Au témoignage d’autrui il faut enfin joindre celui de Mazarin lui-même. Or nous voyons par sa correspondance avec la reine, durant son séjour hors du royaume en 1651, de quelles suspicions jalouses il poursuit Fouquet, Servien, Letellier et surtout de Lyonne, placés ou maintenus par lui auprès de la régente pour servir ses intérêts et préparer son retour. L’amertume de ses plaintes constate que si l’homme d’état attend quelque chose de la solidarité politique qui lie ces agens à ses destinées, il ne compte manifestement sur aucun dévouement personnel. Rien d’étonnant dès lors que nulle voix amie ne vienne rompre l’éclatant concert d’injurieuses accusations formé par ses adversaires implacables. En présence de tant d’écrits diffamateurs, il était difficile que la postérité ne poussât pas la rigueur jusqu’à l’injustice, et qu’elle ne perdit pas de vue les remarquables qualités de Mazarin pour ne voir que ses défauts. Ainsi est-il arrivé pendant tout le cours du XVIIIe siècle et durant la première partie du nôtre.

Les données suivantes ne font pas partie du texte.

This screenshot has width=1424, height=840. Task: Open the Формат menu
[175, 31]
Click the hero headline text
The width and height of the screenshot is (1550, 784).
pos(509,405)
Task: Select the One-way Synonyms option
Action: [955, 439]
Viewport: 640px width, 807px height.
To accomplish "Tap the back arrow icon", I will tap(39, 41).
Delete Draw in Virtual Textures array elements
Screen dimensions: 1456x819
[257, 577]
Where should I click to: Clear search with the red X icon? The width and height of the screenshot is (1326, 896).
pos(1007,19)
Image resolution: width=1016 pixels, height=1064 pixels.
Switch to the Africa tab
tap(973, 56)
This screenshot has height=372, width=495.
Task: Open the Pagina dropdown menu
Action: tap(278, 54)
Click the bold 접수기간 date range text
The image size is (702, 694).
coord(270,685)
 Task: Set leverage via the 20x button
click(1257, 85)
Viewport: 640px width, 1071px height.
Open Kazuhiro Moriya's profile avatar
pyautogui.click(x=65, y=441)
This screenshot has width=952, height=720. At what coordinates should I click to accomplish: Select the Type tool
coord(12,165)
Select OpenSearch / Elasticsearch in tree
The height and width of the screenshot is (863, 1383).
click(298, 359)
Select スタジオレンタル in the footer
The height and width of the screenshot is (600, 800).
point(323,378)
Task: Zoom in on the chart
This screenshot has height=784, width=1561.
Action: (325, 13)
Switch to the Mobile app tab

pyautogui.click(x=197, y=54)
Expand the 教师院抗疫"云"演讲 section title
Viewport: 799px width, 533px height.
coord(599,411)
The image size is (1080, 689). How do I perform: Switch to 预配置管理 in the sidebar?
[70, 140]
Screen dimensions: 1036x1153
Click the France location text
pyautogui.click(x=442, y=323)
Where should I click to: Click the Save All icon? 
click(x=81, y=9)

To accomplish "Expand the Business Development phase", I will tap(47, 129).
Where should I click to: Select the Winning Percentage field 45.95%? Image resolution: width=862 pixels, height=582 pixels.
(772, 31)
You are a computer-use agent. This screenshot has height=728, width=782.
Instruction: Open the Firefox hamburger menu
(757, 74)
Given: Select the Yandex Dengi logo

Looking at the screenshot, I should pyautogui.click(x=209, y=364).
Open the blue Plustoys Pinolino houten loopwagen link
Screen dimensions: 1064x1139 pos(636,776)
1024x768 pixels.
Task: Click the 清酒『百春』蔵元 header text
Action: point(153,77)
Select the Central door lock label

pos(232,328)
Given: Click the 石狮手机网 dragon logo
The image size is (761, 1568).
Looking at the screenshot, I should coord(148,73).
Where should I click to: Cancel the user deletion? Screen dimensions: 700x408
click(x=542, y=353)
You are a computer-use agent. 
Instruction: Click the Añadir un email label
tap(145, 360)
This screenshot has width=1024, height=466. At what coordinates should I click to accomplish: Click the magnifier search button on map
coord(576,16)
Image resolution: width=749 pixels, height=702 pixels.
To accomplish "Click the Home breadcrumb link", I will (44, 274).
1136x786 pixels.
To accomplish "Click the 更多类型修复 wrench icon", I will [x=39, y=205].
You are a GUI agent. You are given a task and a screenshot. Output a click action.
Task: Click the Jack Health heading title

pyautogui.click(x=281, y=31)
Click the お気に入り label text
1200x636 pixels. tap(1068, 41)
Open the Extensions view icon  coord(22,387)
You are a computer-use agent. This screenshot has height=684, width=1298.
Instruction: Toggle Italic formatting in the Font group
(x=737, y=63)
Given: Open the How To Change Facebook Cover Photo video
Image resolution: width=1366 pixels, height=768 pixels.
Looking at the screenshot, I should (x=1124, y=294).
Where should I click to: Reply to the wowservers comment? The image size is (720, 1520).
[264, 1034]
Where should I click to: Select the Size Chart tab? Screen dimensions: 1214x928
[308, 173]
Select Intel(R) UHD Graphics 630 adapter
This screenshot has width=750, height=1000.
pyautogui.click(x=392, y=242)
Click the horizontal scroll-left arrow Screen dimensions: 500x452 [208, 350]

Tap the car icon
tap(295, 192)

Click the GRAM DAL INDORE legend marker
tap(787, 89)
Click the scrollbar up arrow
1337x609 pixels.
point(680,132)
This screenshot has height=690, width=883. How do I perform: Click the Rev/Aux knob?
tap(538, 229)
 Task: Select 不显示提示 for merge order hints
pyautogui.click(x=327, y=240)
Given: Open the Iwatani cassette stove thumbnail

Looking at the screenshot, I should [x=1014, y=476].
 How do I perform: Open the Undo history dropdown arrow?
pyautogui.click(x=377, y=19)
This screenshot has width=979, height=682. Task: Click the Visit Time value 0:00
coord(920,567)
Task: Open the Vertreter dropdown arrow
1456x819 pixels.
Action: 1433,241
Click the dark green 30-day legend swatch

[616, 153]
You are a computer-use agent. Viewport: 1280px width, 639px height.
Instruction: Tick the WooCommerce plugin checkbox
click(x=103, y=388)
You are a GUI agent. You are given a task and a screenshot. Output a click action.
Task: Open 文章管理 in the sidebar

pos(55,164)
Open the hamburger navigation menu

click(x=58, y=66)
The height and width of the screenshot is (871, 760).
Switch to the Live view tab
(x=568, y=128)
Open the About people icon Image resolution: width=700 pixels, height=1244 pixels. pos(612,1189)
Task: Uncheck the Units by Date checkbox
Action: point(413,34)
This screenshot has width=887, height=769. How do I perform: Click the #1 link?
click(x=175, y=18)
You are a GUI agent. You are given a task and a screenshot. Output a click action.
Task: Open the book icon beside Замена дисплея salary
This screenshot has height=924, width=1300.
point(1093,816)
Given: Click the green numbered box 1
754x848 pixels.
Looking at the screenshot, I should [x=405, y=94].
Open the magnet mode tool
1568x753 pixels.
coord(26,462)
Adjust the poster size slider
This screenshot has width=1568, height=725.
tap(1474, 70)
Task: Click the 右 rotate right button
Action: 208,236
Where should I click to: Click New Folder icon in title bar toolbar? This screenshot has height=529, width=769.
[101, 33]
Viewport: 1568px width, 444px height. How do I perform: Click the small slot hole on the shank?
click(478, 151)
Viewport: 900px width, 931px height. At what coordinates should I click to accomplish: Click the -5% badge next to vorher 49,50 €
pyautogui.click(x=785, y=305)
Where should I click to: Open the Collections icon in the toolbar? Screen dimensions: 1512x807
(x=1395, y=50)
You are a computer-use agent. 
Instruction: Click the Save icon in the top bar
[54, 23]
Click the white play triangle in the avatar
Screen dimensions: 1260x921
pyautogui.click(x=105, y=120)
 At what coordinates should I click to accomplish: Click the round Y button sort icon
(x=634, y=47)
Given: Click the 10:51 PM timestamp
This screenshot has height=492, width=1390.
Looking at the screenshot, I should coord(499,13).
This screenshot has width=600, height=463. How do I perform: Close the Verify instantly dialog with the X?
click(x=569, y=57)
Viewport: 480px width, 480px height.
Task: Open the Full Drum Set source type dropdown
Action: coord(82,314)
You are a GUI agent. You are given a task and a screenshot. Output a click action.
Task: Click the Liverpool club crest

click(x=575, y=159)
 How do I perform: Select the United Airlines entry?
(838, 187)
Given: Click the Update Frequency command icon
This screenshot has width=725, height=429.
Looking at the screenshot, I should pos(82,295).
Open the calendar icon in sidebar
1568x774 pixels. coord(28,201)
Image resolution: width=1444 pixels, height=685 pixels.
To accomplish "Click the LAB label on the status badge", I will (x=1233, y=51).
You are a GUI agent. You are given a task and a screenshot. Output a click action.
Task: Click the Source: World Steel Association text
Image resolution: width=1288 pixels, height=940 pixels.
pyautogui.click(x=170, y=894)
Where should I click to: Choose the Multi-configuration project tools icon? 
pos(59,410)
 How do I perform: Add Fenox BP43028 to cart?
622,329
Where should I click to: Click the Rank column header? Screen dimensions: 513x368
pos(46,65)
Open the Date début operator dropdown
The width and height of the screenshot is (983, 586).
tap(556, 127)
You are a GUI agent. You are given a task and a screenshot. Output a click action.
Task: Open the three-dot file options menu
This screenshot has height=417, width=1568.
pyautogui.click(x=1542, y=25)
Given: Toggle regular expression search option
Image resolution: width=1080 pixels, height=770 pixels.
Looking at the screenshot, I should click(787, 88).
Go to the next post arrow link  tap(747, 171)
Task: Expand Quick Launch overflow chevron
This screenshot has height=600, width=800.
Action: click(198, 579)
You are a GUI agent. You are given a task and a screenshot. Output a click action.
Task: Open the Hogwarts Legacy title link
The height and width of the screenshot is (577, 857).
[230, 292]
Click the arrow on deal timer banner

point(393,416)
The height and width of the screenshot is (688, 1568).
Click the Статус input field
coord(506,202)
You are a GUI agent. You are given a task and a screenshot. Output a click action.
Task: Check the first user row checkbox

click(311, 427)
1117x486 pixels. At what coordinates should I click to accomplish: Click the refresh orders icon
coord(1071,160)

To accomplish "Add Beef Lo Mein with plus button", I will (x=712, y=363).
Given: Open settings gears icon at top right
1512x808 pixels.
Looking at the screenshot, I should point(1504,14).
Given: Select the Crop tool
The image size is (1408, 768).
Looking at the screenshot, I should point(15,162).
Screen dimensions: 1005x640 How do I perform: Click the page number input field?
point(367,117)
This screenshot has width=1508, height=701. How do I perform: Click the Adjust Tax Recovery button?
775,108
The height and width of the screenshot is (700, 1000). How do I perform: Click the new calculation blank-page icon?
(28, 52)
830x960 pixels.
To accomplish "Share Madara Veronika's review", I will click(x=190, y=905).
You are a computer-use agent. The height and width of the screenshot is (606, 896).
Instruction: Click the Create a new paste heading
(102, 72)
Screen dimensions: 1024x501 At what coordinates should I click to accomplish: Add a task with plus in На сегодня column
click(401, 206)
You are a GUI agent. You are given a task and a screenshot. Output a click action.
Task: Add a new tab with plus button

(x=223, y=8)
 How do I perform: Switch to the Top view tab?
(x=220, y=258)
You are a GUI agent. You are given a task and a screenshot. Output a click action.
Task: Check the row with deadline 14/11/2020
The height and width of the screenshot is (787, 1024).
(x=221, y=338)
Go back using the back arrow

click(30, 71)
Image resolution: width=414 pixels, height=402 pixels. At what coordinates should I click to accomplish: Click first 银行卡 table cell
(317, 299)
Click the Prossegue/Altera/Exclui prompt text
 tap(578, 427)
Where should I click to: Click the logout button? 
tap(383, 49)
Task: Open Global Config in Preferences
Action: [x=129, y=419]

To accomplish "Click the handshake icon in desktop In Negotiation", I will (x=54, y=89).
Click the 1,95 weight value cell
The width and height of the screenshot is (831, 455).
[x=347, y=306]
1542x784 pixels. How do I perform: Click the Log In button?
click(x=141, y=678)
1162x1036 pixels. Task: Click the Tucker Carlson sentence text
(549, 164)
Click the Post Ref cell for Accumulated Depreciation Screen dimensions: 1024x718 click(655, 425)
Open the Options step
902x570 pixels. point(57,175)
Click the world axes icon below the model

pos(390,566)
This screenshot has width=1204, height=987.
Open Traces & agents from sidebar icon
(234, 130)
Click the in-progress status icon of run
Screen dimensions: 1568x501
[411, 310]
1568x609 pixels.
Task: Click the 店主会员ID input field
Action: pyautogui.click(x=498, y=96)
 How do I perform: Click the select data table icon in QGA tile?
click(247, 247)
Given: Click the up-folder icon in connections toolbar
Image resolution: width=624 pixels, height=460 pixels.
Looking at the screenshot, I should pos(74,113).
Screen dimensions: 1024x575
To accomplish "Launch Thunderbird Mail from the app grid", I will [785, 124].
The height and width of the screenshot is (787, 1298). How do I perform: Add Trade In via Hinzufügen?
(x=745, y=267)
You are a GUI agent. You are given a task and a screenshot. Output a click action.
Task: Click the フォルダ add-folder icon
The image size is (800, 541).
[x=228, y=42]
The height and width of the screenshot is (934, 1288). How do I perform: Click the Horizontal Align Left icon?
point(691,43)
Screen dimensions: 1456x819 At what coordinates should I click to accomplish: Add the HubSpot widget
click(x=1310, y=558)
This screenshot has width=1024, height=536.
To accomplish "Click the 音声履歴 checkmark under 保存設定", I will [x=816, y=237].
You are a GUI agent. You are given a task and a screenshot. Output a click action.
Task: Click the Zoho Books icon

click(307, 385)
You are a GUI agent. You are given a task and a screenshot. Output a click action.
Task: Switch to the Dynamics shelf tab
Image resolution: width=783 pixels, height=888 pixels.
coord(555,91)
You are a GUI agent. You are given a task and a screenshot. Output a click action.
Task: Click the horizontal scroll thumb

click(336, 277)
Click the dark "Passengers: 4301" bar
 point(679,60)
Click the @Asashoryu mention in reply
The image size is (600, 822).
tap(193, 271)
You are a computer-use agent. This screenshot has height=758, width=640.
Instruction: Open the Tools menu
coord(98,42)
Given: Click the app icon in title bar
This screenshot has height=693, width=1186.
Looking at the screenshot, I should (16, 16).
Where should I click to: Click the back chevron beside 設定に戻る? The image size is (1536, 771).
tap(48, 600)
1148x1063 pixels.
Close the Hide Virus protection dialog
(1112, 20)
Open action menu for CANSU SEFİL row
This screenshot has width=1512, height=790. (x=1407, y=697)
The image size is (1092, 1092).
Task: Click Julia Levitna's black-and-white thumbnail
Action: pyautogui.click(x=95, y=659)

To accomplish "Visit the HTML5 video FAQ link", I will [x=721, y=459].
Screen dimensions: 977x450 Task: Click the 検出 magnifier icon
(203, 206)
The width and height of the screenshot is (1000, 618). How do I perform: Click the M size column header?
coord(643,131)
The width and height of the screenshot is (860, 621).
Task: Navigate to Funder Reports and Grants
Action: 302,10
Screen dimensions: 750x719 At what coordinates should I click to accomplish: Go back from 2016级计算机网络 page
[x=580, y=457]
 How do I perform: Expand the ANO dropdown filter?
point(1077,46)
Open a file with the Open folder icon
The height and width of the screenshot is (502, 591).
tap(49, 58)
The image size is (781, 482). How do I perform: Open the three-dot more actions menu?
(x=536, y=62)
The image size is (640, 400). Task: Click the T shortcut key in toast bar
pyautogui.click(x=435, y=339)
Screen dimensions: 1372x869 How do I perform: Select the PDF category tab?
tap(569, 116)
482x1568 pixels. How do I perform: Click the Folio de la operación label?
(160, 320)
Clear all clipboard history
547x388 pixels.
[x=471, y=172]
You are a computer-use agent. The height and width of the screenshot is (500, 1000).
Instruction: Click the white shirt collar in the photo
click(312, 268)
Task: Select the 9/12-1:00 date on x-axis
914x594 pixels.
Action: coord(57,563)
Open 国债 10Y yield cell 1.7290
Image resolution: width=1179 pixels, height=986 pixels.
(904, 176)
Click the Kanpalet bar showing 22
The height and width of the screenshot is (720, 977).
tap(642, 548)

De nos jours, une réaction s’est produite en sens inverse, et je crois qu’elle tend à son tour à dépasser la mesure de la vérité. Quelques esprits auxquels ne manquent assurément ni la science ni l’élévation voudraient placer Mazarin à côté de Richelieu, peut-être même au-dessus de lui. Devenu sceptique par fatigue et par déception, notre temps honore surtout le succès. Celui-ci est à nos yeux une si grande chose, que nous inclinons fort à croire qu’on ne l’obtient jamais que par de grandes qualités, et que nous faisons toujours des esprits éminens de ceux auxquels n’a pas manqué cette consécration souveraine. Le succès a donc grandi au-delà de sa juste mesure le ministre mort au sein d’une omnipotence que Louis XIV même ne lui aurait jamais disputée, tant il avait identifié la royauté avec lui-même. Les expédiens souvent très vulgaires de Mazarin, ses ruses qui viennent fréquemment compromettre ses propres intérêts et l’enlacer dans des embarras d’où il ne sort que par les fautes de ses ennemis, son ardeur à garder le pouvoir lors même que celui-ci demeure stérile entre ses mains, tout cela a été transformé ou commenté avec plus de subtilité que d’exactitude. On a enfin attribué à son initiative personnelle les traités que Gustave-Adolphe avait préparés par son sang et Richelieu par son génie, traités glorieux que celui-ci avait en quelque sorte écrits d’avance pour ses successeurs, quels qu’ils pussent être, en élevant sa patrie au plus haut

  1. Mémoires pour servir à la vie d’Aune d’Autriche, année 1647.